Have I said anything I started out to say about being good? God, I don’t know. A stranger is shot in the street, you hardly move to help. But if, half an hour before, you spent just ten minutes with the fellow and knew a little about him and his family, you might just jump in front of his killer and try to stop it. Really knowing is good. Not knowing, or refusing to know, is bad, or amoral, at least. You can’t act if you don’t know. Acting without knowing take you right off the cliff.

Another book I read throughout October was The Stand, by Stephen King, about a super flu accidentally released which kills 99% of the population and an ensuing struggle to decide who will control and rebuild society. In addition to lessons about being a better person, there some interesting commentary on society as the characters were figuring out how to rebuild civilization and society after much of what we take for granted was damaged or destroyed.

Men who find themselves late are never sure. They are all the things the civics books tell us the good citizens should be: partisans but never zealots, respecters of the facts which attend each situation but never benders of those facts, uncomfortable in positions of leadership but rarely able to turn down a responsibility once it has been offered … or thrust upon them. They make the best leaders in a democracy because they are unlikely to fall in love with power. Quite the opposite.

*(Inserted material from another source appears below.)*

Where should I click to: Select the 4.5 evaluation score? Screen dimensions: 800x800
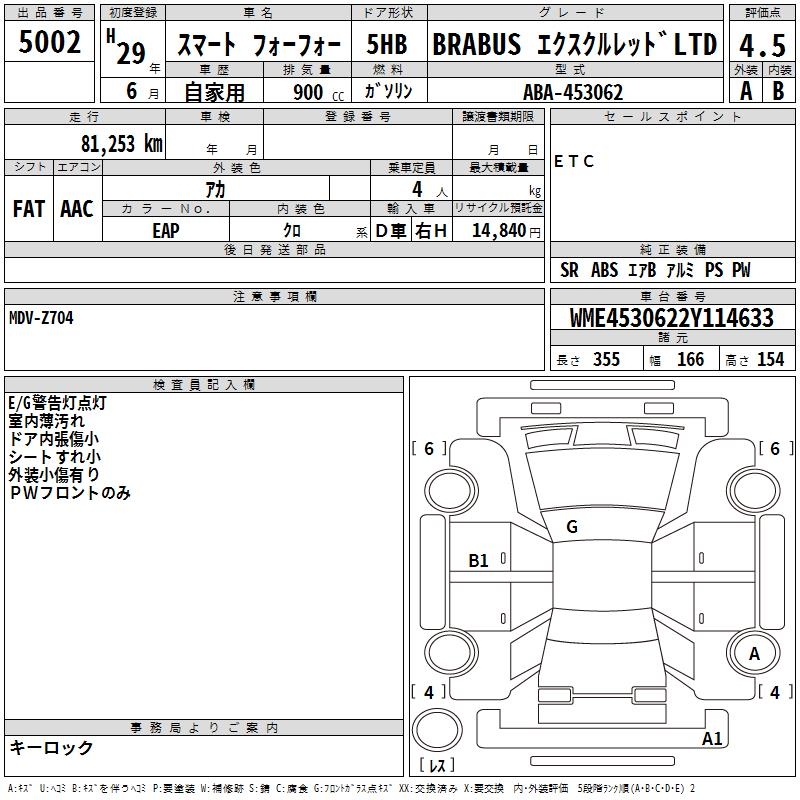[x=761, y=44]
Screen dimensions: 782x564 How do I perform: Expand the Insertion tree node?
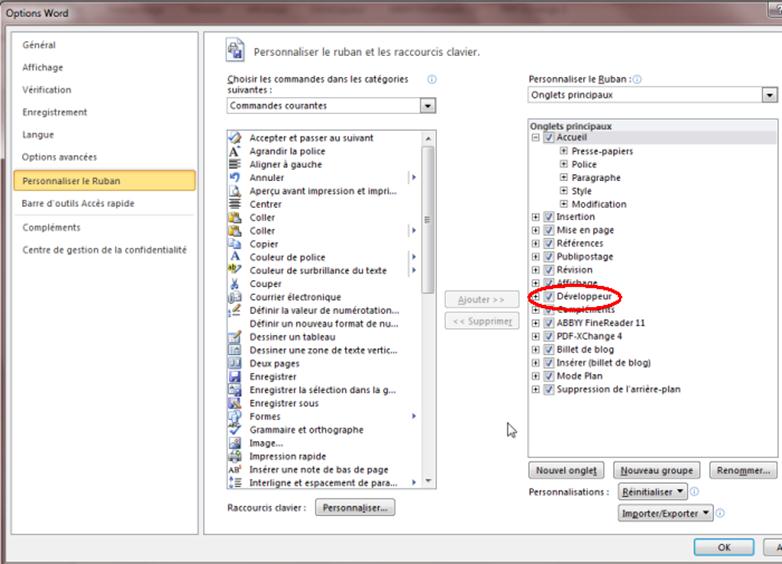tap(536, 217)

Show me a man or a woman alone and I’ll show you a saint. Give me two and they’ll fall in love. Give me three and they’ll invent the charming thing we call ‘society’. Give me four and they’ll build a pyramid. Give me five and they’ll make one an outcast. Give me six and they’ll reinvent prejudice. Give me seven and in seven years they’ll reinvent warfare.

Many people read non-fiction because they want to read things that are true, but sometimes fiction can say true things much shorter and simpler than non-fiction. When reading fiction as you’re following along with the characters and sharing their experiences you can absorb ideas and feelings that may not necessarily being explicitly expressed in the words of the story, but are still conveyed through the character’s experiences and their reactions to them. While thinking about this I was reminded of a quote from V for Vendetta:

Artists use lies to tell the truth. Yes, I created a lie. But because you believed it, you found something true about yourself.

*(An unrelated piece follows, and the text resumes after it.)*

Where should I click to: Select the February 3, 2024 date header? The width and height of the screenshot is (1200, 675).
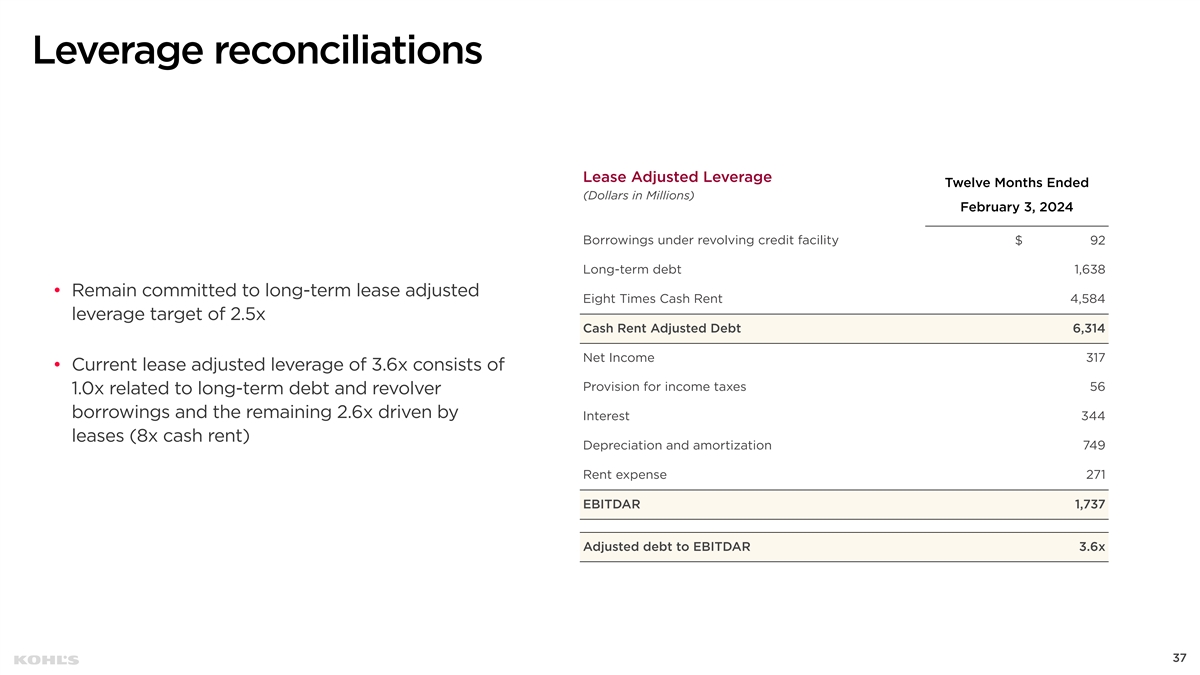tap(1016, 207)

In addition to telling truths that may not otherwise be expressible, fiction can have it’s own lasting effects, just like non-fiction. Reading non-fiction can build up your knowledge and store of facts, reading fiction can build up your empathy, helping you relate to others better and easier as found in a study of the effects of reading various types of books. By spending time reading fiction and experiencing life through someone else’s perspective, we are better able to understand the perspectives of those around us in real life. Thereby hopefully causing us to treat others better or perhaps take a step back when someone doesn’t treat us so well and trying to see things from their perspective, hopefully seeing why they may have done what they did.

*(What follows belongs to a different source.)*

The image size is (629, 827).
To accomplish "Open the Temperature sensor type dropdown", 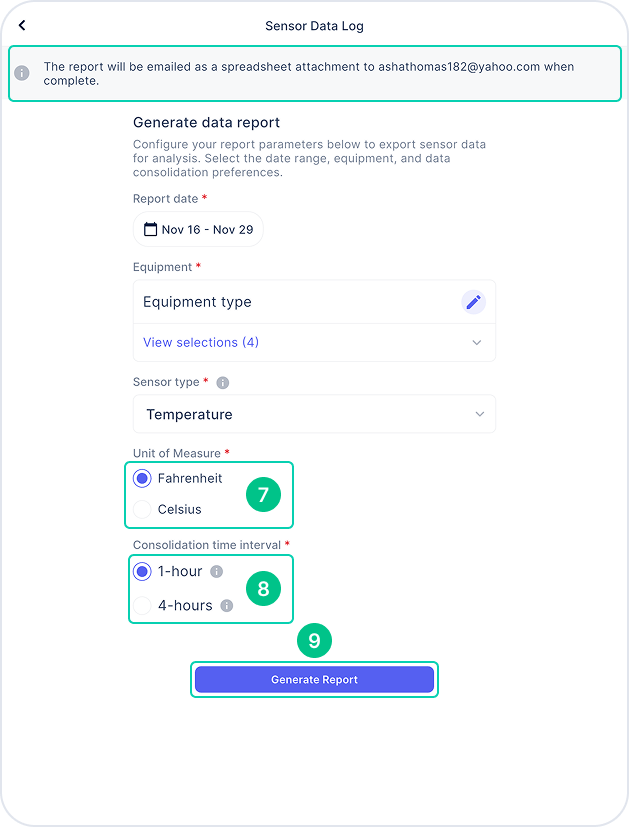I will coord(314,415).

To maximize the benefits of reading it’s therefore important to read a variety of genres and include both fiction and non-fiction in your reading. If you only read fiction, try to find a non-fiction book about a topic you are interested in, perhaps something you’ve always wanted to know more about, a historical event, or even a person. If you only read non-fiction, try to mix in a fiction book every once in a while, see things from someone else’s perspective, and hopefully get lost in a good story. If you don’t read a all, start small, maybe a book a month, alternating fiction and non-fiction. And if you already read a variety of books, keep doing what you’re doing.